[Passage shown — start]
Ivan Moody studied at the Universities of London, Joensuu and York. His music has been performed and broadcast all over the world, and has been performed by soloists and ensembles of renown. His largest works are Passion and Resurrection (1992), Revelation (1995), Akathistos Hymn (1998), The Dormition of the Virgin (2003), Passione Popolare (2005), Ossetian Requiem (2005), Moons and Suns (2008), Stabat Mater (2008), Qohelet (2013), Stephans-Weihnacht (2019) and Byzantine Requiem (2022).
As a musicologist, he has published widely on the music of the Balkans and the Iberian Peninsula, and Orthodox sacred music. He has contributed to Grove, MGG, the Canterbury Dictionary of Hymnology and the Cambridge Companion to Stravinsky. His book, Modernism and Orthodox Spirituality in Contemporary Music, was published in 2014, and he is currently engaged on a number of research projects dealing with music in the Mediterranean and the Balkans. He is a research fellow at Centre for the Study of the Sociology and Musical Aesthetics at Nova University, Lisbon, and a priest of the Orthodox Church.
Cătălin Cernătescu is a researcher at the National University of Music Bucharest and Music education teacher at Gymnasium School No. 79. As author and editor he has published ten volumes of Byzantine music and has won several composition prizes at the Praise the Lord! Church Music Festival-Contest. Since 2019 he holds a PhD in Music, exploring the field of Byzantine musicology under the guidance of Professor PhD Habil. Nicolae Gheorghiță. For his sustained activity in the service of the sacred chant, in 2020 Cătălin Cernătescu received from His Grace Bishop Nicodim of Severin and Strehaia the Cross for laymen award.
Melita Milin is a Senior researcher at the Institute of Musicology in Belgrade. She was awarded a PhD by the University of Ljubljana in 1995. Her main research area is twentieth- century Serbian music in the European context, with an emphasis on musical nationalism, the relationship between music and politics, and the work of Ljubica Marić, a female Serbian composer. She has been a member of three international musicological projects. She was the cofounder and editor of the first five annual issues of the international journal Muzikologija (2001-2005). She is the author of a book on Serbian music since 1945 and numerous articles published in Serbia and abroad. She is also the editor of several collected papers.
Anja Bunzel is a musicologist and holds a research position at the Institute of Art History of the Czech Academy of Sciences, Prague. She gained her BA and MA from Freie Universität Berlin, Germany, and her PhD from Maynooth University, Ireland. Her research interests include intersections between musical culture and the media, music and gender, and cultural transfer through private music-making in Central Europe during the 19th century. She is co-editor of Musical Salon Culture in the Long Nineteenth Century (Boydell, 2019), sole author of The Songs of Johanna Kinkel: Genesis, Reception, Context (Boydell, 2020), and has contributed to numerous publications on related topics. She is a member of the editorial boards of Studia Musicologica (AK Journals) and Global Nineteenth-Century Studies (Liverpool University Press) as well as of the advisory board of Irish Musical Studies (Boydell Press).
Karina Șabac is a Romanian-born concert pianist, cultural projects curator and educator. Her experience from solo and chamber recitals to concerts with orchestra, artistic direction and organisation of music festivals, vocal coaching, opera productions and opera festivals makes her a versatile musician and project partner. As a soloist Karina has performed at Walt Disney Concert Hall Los Angeles, the Concertgebouw Amsterdam, at the Berlin Philharmonie and Konzerthaus, at Munich Gasteig. She has been assistant professor at USC California and has taught and given masterclasses in US, Europe and China. Throughout her career she initiated different projects and festivals where she explored interdisciplinary connections between music and other domains such as history (Royal, 2018), art (Zarva, 2010) or the evolution of instruments from historic pianos to the most prestigious contemporary pianos. She recently rediscovered long lost Romanian scores from the 19th century and has dedicated her research and performance in bringing them again to light through projects, conferences, radio and recital appearances.
[Passage shown — finish]
[Available data — start]
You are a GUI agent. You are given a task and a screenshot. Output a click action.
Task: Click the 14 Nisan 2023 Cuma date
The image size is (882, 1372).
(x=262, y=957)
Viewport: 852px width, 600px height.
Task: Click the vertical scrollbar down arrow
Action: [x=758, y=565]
[Available data — finish]
What the exercise asks
Can you retype the stretch of the biographies from "Cătălin Cernătescu is" through "for laymen award."? This material was taken from a separate source.

Answer area
Cătălin Cernătescu is a researcher at the National University of Music Bucharest and Music education teacher at Gymnasium School No. 79. As author and editor he has published ten volumes of Byzantine music and has won several composition prizes at the Praise the Lord! Church Music Festival-Contest. Since 2019 he holds a PhD in Music, exploring the field of Byzantine musicology under the guidance of Professor PhD Habil. Nicolae Gheorghiță. For his sustained activity in the service of the sacred chant, in 2020 Cătălin Cernătescu received from His Grace Bishop Nicodim of Severin and Strehaia the Cross for laymen award.